Présenter cette loi comme une loi liberticide susceptible d’entraver le travail des historiens est un autre argument étrange, et qui laisse rêveur. Ce sont les négationnistes qui, jusqu’à nouvel ordre, entravent le travail des historiens. Ce sont leurs lubies, leurs folies, leurs truquages, ce sont leurs mensonges vertigineux et terrifiants qui font trembler le sol sûr où doit, en principe, s’établir une science. Et c’est la loi qui, en les pénalisant, en leur compliquant un peu la tâche, en avertissant le public qu’il a affaire avec eux, non à des savants, mais à des incendiaires des esprits, protège l’Histoire et la met à l’abri. Y a-t-il un historien que la loi Gayssot ait empêché de travailler sur la Shoah? Y a-t-il un auteur qui, en conscience, puisse prétendre qu’elle ait limité sa liberté de recherche et de questionnement? Et n’est-il pas clair que les seuls qu’elle a sérieusement embarrassés sont les Faurisson, Irving et autres Le Pen? Eh bien, même chose pour le génocide des Arméniens. Cette loi, quand le Sénat l’aura ratifiée, sera une chance pour les historiens, qui pourront enfin travailler en paix. A moins… Oui, à moins que les opposants à la loi n’aient cette autre arrière-pensée, plus trouble: que l’on serait allé trop vite en besogne en concluant, justement, et depuis presque un siècle, au «génocide»…

N’y a-t-il pas, disent encore certains, d’autre façon que la loi pour intimider les «assassins de papier» ? Et la vérité n’a-t-elle pas, en elle-même, dans sa nudité et sa rigueur, les moyens de se défendre et de triompher de ceux qui la nient? Vaste débat. Dont on discute, par parenthèse, depuis les origines de la philosophie. Et auquel s’ajoute, dans le cas présent, un paramètre spécifique qui fait que, dans le doute, il est prudent de s’assurer du renfort de la loi. Ce paramètre c’est le négationnisme d’État turc. Et cette spécificité c’est que les négationnistes, là, ne sont pas de vagues hurluberlus, mais des gens qui s’appuient sur les ressources, la diplomatie, la capacité de chantage et de rétorsion d’un État puissant. Imaginez ce qu’eût été la situation des rescapés de la Shoah si l’État allemand avait été, après la guerre, un État négationniste. Imaginez leur surcroît de détresse et de colère s’ils avaient eu à faire face, non à une secte de zozos, mais à une Allemagne non repentante faisant pression sur ses partenaires et les menaçant de ses foudres s’ils qualifiaient de génocide l’extermination des juifs à Auschwitz. C’est, mutatis mutandis, la situation des Arméniens.
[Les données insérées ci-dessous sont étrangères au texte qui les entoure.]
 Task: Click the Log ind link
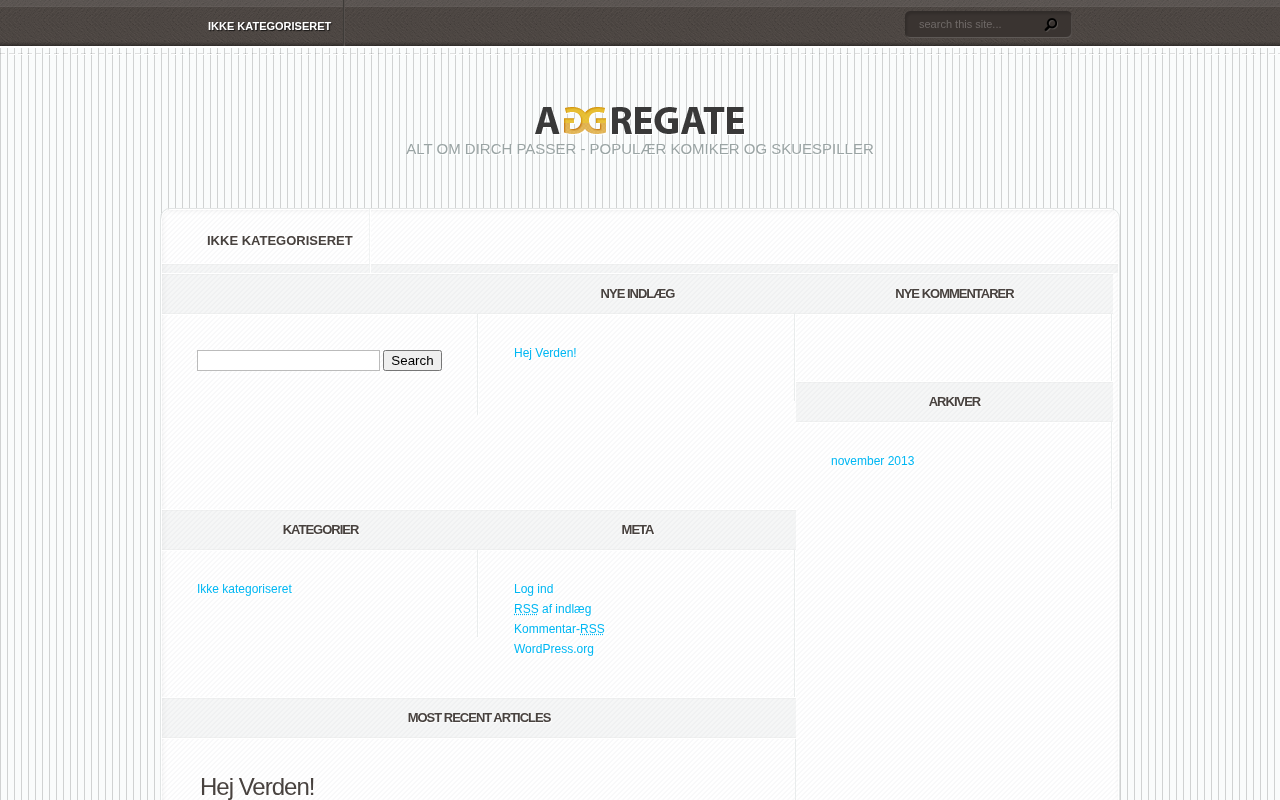coord(533,589)
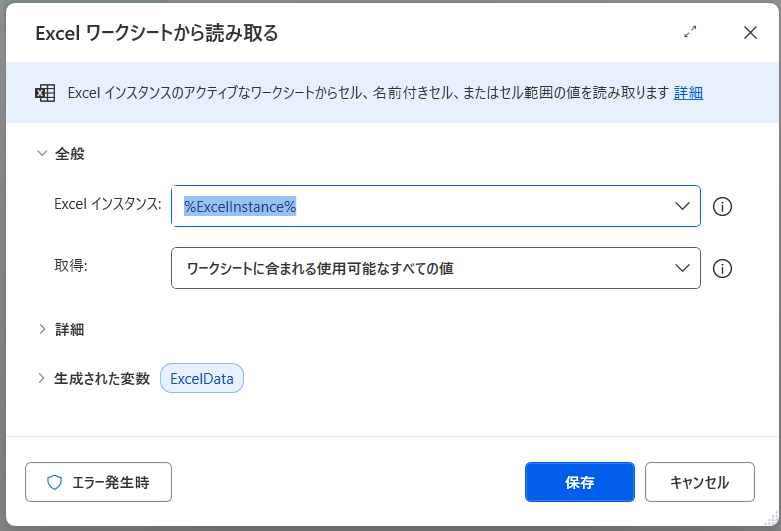The height and width of the screenshot is (531, 781).
Task: Collapse the 全般 section chevron
Action: pos(41,154)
Et c’est pour cela aussi qu’ils ont droit à une loi.

Et puis j’ajoute, enfin, qu’il faut arrêter de tout mélanger et de noyer le malheur arménien dans le blabla ritualisé pourfendant les «lois mémorielles». Car cette loi n’est pas une loi mémorielle. Ce n’est pas l’un de ces dangereux coups de force susceptibles de frayer la voie à des dizaines, voire des centaines, de règlements absurdes ou scélérats codifiant ce que l’on a le droit de dire sur la Saint-Barthélemy, le sens de la colonisation, l’esclavage, le malheur occitan, le délit de blasphème, j’en passe. C’est une loi sur un génocide – ce qui n’est pas pareil. C’est une loi sanctionnant ceux qui, en le niant, redoublent et perpétuent le geste génocidaire – ce qui est une autre affaire. Des génocides il n’y en a pas, Dieu soit loué, des centaines ni même des dizaines. Il y en a trois. Quatre si, aux Arméniens, aux Juifs, aux Rwandais, s’ajoutent les Cambodgiens. Et mettre ces trois ou quatre génocides sur le même plan que le reste, faire de leur pénalisation l’antichambre d’un politiquement correct autorisant une kyrielle de lois inutiles ou perverses sur les aspects disputés de notre mémoire nationale, dire: «attention! vous ouvrez une boîte de Pandore d’où peut sortir tout et n’importe quoi!» est une autre imbécillité, doublée d’une autre infamie et scellée dans une mauvaise foi, pour le coup, caricaturale.

Opposons à cet argumentaire spécieux la sagesse de la représentation nationale. Et puissent les sénateurs aller au bout de la démarche en ne se laissant pas intimider par ce quarteron d’historiens.